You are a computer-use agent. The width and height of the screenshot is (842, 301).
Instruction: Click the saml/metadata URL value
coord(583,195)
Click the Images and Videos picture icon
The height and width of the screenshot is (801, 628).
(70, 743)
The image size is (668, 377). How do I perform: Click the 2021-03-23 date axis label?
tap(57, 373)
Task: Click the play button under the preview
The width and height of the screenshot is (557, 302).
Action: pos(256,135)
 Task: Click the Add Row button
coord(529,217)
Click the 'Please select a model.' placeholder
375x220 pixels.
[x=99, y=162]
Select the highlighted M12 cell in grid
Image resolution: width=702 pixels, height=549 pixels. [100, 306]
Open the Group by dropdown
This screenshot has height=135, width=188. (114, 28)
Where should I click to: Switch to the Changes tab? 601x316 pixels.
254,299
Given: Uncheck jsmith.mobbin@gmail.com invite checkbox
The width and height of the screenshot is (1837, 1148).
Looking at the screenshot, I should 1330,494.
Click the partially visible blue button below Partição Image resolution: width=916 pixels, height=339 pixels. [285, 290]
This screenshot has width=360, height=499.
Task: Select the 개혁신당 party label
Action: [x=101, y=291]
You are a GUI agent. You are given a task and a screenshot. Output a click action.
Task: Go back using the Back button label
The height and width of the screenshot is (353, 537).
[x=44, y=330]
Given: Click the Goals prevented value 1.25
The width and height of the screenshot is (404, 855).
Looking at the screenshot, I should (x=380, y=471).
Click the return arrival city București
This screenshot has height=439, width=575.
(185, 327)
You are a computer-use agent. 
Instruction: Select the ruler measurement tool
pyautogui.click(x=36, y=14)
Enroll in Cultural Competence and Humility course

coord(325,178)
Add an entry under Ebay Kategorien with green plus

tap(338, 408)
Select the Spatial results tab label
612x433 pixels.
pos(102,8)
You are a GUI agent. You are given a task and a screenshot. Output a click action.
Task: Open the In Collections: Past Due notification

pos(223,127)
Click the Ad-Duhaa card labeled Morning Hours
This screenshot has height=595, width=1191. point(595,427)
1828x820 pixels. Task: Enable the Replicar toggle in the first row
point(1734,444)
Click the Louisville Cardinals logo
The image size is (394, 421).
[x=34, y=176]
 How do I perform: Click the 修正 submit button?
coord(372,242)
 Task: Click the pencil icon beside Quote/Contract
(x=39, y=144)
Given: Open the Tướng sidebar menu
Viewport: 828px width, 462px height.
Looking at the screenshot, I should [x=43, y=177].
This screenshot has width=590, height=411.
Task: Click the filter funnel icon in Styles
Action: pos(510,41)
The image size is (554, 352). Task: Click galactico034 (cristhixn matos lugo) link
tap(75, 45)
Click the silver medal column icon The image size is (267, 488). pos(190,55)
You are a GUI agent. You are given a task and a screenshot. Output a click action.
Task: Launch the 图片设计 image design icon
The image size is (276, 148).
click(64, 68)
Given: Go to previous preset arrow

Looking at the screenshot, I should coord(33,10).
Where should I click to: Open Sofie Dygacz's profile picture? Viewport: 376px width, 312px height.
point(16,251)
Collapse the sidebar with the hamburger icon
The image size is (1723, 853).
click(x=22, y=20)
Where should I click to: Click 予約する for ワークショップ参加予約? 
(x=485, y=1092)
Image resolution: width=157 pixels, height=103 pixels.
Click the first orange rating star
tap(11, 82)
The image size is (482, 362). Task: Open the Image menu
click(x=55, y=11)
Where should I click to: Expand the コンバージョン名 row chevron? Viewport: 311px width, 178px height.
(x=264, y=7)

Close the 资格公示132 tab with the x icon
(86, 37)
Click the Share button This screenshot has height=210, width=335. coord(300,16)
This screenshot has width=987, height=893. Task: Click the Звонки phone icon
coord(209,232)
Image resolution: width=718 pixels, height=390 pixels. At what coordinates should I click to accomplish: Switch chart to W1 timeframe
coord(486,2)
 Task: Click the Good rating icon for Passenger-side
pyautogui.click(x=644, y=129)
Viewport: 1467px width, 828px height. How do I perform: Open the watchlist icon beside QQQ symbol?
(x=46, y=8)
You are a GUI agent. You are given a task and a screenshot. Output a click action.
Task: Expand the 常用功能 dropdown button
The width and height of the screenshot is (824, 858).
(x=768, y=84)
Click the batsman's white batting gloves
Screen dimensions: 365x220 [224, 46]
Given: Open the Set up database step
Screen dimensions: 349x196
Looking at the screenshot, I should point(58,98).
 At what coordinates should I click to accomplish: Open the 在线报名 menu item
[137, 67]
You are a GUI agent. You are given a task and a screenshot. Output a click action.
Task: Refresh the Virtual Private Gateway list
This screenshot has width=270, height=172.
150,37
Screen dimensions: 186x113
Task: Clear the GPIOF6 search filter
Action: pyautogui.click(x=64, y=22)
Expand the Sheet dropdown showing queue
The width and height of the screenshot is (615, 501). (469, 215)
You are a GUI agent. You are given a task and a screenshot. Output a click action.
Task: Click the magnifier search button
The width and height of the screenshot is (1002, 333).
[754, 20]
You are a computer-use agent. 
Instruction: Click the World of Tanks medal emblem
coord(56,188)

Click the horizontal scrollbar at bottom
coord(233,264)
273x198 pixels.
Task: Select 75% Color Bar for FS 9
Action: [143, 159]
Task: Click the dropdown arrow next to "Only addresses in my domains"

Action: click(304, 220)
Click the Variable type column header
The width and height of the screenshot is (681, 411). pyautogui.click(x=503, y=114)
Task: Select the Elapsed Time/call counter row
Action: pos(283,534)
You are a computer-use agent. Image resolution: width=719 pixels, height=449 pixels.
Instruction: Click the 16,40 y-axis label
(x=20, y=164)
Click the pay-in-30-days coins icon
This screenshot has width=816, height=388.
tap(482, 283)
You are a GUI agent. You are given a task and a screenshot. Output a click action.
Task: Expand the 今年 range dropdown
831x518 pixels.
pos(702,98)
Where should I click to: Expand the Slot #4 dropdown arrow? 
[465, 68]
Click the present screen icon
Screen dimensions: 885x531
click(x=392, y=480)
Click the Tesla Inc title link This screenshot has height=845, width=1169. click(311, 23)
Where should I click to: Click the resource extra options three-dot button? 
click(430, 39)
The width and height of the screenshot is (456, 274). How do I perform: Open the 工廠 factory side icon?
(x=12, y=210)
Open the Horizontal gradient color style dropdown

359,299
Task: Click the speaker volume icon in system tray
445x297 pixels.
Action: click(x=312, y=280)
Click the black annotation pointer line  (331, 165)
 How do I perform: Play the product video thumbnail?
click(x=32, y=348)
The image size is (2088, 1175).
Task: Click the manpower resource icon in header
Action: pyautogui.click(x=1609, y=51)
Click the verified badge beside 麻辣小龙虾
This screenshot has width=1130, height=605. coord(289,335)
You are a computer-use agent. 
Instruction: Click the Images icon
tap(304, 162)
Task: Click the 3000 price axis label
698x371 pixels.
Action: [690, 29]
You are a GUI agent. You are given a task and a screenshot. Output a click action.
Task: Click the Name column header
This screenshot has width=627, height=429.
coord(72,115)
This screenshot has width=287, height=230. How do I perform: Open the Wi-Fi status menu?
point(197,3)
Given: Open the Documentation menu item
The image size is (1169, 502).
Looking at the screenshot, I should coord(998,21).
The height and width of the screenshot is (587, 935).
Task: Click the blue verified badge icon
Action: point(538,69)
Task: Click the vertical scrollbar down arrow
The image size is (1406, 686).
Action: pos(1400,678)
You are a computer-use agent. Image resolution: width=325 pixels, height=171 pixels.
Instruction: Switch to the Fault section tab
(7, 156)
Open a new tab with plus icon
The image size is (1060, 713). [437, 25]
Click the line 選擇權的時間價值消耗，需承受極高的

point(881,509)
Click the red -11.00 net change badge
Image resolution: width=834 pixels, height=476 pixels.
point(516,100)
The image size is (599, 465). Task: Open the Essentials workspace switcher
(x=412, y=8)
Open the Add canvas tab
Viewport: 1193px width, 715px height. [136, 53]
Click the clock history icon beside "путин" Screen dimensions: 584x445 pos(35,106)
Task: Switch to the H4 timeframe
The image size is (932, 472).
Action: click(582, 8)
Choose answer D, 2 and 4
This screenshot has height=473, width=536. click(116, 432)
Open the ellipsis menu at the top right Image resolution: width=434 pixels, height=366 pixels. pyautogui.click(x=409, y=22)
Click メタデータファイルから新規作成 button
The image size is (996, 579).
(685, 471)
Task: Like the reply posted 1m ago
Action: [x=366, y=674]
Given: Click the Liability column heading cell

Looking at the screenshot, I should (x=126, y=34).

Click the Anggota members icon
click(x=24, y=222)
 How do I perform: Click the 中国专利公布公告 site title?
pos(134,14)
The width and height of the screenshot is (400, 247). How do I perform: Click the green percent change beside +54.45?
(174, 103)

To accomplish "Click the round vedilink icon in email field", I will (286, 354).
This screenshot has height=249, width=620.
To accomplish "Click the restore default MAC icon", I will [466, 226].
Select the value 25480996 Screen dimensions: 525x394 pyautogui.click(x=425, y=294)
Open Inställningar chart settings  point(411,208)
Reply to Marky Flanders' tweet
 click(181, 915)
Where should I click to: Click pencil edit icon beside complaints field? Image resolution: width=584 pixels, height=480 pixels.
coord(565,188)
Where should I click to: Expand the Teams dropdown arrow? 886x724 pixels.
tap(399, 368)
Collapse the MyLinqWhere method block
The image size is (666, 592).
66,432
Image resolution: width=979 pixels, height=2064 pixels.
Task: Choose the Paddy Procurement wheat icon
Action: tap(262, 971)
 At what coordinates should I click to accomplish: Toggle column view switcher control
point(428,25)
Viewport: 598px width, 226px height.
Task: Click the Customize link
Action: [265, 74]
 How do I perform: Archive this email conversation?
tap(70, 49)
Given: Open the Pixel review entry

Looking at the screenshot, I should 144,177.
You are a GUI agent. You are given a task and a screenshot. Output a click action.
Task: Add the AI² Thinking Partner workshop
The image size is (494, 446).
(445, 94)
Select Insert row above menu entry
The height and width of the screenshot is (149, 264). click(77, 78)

○ ○ ○ ○

TASK PROMPT ▸ Copy out every line in the entries above that holds "sidebar".

OUTPUT OF THE EXERCISE ▸
Given: Open the Tướng sidebar menu
Collapse the sidebar with the hamburger icon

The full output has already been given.